Open Access
Hybrid Classification Technique for Sentiment Analysis of the Twitter Data
Author(s) -
Vinayak Khajuria,
Dilbag Singh
Publication year - 2019
Publication title -
international journal of innovative technology and exploring engineering
Language(s) - English
Resource type - Journals
ISSN - 2278-3075
DOI - 10.35940/ijitee.j9116.0881019
Subject(s) - sentiment analysis , computer science , random forest , social media , classifier (uml) , feature extraction , artificial intelligence , data mining , data science , machine learning , natural language processing , world wide web
Sentiment can be described in the form of any type of approach, thought or verdict which results because of the occurrence of certain emotions. This approach is also known as opinion extraction. In this approach, emotions of different peoples with respect to meticulous rudiments are investigated. For the attainment of opinion related data, social media platforms are the best origins.
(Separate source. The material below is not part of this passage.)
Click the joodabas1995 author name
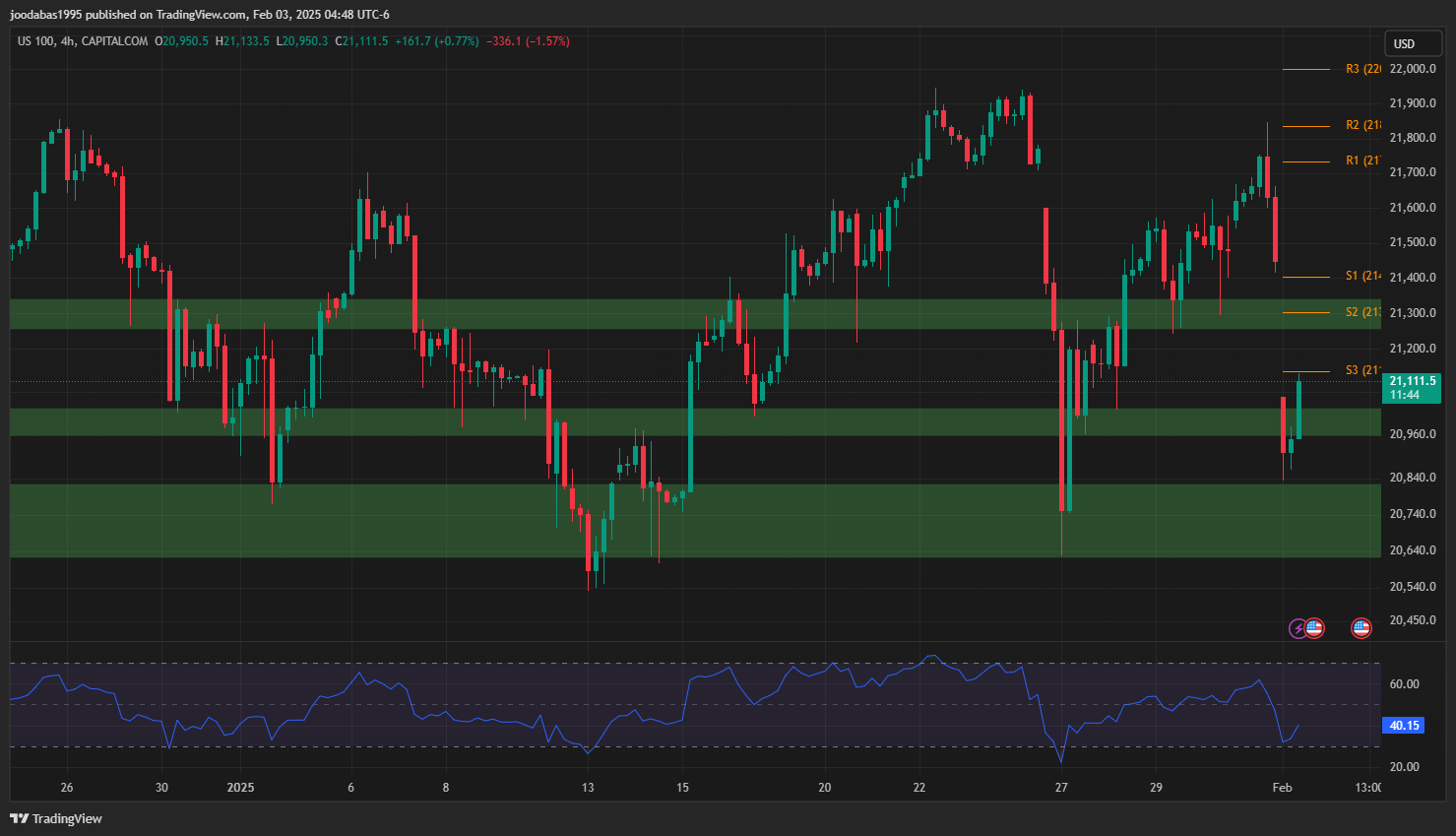 tap(45, 14)
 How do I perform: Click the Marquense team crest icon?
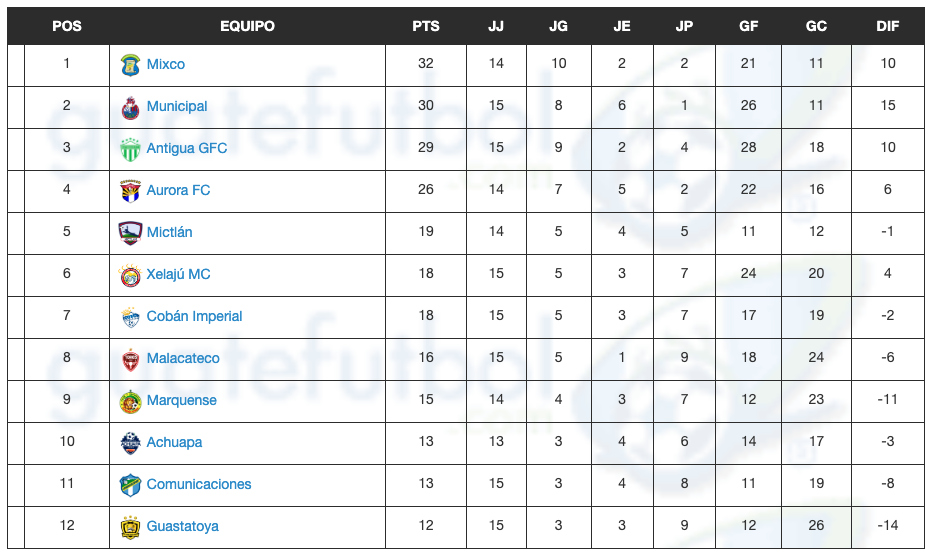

Twitter may be recognized as a social media platform which is socially accessible to numerous followers. When these followers post some message on twitter, then this is recognized as tweet. The sentiment of twitter data can be analyzed with the feature extraction and classification approach. The hybrid classification is designed in this work which is the combination of KNN and random forest. The KNN classifier extract features of the dataset and random forest will classify data. The approach of hybrid classification is applied in this research work for the sentiment analysis. The performance of the proposed model is tested in terms of accuracy and execution time.